Joe Bernstein. 3 Indians. 
A blacksmith when I was twelve, with a knife. 
5 Indians in self defence (behind a very safe rock). 
One man who bit me during a robbery. 
Brady, Hindman, Beckwith, Joe Clark,
Deputy Jim Carlyle, Deputy Sheriff J.W. Bell.
And Bob Ollinger. A rabid cat
birds during practice,


These are the killed. 

(By them) --
Charlie, Tom O'Folliard
Angela D's split arm, 
                                    and Pat Garrett
sliced off my head. 
Blood a necklace on me all my life."

- Michael Ondaatje, The Collected Works of Billy The Kid

 

 

"Levin felt guilty but could do nothing.

He felt that if they both spoke without dissimulation and straight from the heart, they would only look into one another's eyes and Constantine would say nothing but, 'You will die!
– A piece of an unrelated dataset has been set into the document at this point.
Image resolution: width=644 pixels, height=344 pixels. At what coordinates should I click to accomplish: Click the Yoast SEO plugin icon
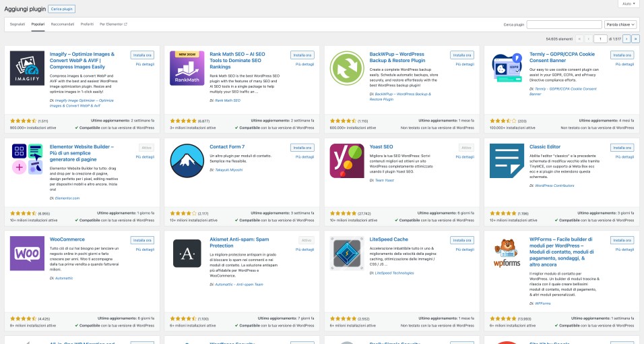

You will die!' and Nicholas would only say in reply: 'I know I shall die and I am afraid, afraid, afraid!' That was all they would say if only they spoke straight from the heart. But that would make life impossible; therefore Constantine tried to do what all his life he had tried and never known how to do (although he had often observed that many people were able to do it well), something without which life was impossible: he tried to say something different from what he thought; and he felt all the time that it sounded false and that his brother detected him and grew irritable." 

- Tolstoy, Anna Karenina, Part III / Chapter XXXII

A Necessary Exorcism

"Callow & in another century, I leered at white girls &
dreamed of a future where my lips might boldly graze
upon their pretty, pale globes. Middle-aged & eating
sardines on a reservation, I re-assessed the collective der-
riere of Indian womanhood & saw a kite-like tail, its
host of ancestor ghosts fluttering far back into baying
wolf pack days. Reawakened, I made my choice so easily
& picked red drama, the joyous pain of it all & that is
why, darling, I drove six hours to silently stand with my
hot hands upon your frozen tombstone, the pitiful prai-
rie  snow whimpering down." 

...Adrian C. Louis, from his collection "Random Exorcisms." A writer whose work I admire a great deal, and who is probably not read / talked about as much as he should be.